» TASK INPUT
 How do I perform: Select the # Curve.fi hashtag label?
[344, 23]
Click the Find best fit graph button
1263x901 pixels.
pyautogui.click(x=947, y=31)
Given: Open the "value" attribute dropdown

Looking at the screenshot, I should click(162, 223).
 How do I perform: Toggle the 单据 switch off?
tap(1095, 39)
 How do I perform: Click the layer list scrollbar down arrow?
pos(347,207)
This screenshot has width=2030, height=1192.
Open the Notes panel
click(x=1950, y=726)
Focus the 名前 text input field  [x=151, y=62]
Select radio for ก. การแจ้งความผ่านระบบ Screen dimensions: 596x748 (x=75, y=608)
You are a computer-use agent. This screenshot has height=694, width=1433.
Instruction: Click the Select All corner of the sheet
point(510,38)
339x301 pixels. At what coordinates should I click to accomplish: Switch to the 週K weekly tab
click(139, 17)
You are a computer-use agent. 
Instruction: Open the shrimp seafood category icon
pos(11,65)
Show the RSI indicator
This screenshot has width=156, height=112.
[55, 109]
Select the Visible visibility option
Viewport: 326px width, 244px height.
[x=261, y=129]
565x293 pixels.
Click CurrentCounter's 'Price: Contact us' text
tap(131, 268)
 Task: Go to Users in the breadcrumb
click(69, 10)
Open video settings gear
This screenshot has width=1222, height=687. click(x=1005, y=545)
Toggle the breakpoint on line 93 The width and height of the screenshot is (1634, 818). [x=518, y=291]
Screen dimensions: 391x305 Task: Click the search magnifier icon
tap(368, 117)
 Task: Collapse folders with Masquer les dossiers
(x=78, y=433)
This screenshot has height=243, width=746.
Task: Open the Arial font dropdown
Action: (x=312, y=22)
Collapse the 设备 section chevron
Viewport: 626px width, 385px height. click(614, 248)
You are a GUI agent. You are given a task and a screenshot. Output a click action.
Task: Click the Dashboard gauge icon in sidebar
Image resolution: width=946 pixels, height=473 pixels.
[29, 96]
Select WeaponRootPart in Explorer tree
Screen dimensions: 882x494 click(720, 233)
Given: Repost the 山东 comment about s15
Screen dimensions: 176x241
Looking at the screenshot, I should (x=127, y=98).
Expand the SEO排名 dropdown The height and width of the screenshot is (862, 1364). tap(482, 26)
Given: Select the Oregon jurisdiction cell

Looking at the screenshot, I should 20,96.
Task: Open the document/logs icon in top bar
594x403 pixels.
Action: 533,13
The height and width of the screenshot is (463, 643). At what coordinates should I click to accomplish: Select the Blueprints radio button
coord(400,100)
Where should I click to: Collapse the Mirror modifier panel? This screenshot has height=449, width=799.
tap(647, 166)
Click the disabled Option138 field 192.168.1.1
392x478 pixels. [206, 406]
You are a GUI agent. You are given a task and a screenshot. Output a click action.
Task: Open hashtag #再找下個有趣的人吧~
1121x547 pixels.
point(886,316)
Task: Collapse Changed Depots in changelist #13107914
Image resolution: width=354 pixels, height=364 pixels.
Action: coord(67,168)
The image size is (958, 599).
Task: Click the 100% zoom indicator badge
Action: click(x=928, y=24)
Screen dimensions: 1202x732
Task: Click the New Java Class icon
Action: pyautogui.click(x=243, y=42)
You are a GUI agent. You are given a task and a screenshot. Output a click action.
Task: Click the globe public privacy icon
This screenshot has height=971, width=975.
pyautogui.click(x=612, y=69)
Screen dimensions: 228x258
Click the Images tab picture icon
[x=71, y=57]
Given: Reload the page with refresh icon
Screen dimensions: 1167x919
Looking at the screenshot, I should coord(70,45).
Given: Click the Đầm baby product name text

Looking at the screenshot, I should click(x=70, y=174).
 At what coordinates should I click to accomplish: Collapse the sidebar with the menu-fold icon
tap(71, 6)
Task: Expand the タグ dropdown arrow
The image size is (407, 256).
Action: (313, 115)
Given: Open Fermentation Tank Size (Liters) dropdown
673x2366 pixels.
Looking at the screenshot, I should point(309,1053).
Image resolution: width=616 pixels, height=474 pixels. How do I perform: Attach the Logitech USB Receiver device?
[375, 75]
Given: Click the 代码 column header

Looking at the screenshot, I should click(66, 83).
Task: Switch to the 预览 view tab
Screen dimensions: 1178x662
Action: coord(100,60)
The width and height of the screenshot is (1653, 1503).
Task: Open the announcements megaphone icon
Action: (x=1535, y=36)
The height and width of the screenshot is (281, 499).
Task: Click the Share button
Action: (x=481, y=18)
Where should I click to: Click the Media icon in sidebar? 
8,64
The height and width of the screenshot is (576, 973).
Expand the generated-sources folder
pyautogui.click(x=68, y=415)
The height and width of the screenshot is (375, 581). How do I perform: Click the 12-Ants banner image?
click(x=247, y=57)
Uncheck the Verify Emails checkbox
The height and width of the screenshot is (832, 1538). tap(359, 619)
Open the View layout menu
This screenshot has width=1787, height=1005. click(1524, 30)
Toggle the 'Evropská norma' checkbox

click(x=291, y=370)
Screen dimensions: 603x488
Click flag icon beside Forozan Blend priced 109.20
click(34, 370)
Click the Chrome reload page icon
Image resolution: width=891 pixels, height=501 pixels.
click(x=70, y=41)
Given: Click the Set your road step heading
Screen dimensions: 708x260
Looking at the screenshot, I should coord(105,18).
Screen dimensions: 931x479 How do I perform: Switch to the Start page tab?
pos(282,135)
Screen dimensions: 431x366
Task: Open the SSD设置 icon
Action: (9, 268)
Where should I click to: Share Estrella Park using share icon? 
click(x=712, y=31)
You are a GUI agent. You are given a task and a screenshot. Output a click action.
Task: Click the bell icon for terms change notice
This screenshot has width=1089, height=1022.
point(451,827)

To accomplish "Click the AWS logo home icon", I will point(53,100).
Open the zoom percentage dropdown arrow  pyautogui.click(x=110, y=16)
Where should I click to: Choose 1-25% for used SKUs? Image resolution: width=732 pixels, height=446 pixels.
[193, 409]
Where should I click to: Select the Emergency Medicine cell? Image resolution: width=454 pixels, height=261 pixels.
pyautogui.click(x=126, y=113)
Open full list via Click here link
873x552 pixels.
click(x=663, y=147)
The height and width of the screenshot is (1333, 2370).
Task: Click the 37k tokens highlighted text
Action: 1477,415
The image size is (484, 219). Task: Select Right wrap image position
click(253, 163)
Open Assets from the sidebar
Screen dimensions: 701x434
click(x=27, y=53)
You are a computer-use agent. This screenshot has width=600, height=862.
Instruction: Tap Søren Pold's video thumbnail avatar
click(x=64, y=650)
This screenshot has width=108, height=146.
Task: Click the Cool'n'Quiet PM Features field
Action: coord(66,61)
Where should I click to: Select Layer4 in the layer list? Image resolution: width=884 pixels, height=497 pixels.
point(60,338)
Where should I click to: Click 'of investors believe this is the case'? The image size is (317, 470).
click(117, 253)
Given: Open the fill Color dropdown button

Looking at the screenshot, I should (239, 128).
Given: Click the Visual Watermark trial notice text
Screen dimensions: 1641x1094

» GOAL
Lay out the records as a numbered list, from their start through the line that contains "click(69, 10)", leaving out any blank lines.

» EXERCISE RESPONSE
1.  How do I perform: Select the # Curve.fi hashtag label?
2. [344, 23]
3. Click the Find best fit graph button
4. 1263x901 pixels.
5. pyautogui.click(x=947, y=31)
6. Given: Open the "value" attribute dropdown
7. Looking at the screenshot, I should click(162, 223).
8.  How do I perform: Toggle the 单据 switch off?
9. tap(1095, 39)
10.  How do I perform: Click the layer list scrollbar down arrow?
11. pos(347,207)
12. This screenshot has width=2030, height=1192.
13. Open the Notes panel
14. click(x=1950, y=726)
15. Focus the 名前 text input field  [x=151, y=62]
16. Select radio for ก. การแจ้งความผ่านระบบ Screen dimensions: 596x748 (x=75, y=608)
17. You are a computer-use agent. This screenshot has height=694, width=1433.
18. Instruction: Click the Select All corner of the sheet
19. point(510,38)
20. 339x301 pixels. At what coordinates should I click to accomplish: Switch to the 週K weekly tab
21. click(139, 17)
22. You are a computer-use agent. 
23. Instruction: Open the shrimp seafood category icon
24. pos(11,65)
25. Show the RSI indicator
26. This screenshot has width=156, height=112.
27. [55, 109]
28. Select the Visible visibility option
29. Viewport: 326px width, 244px height.
30. [x=261, y=129]
31. 565x293 pixels.
32. Click CurrentCounter's 'Price: Contact us' text
33. tap(131, 268)
34.  Task: Go to Users in the breadcrumb
35. click(69, 10)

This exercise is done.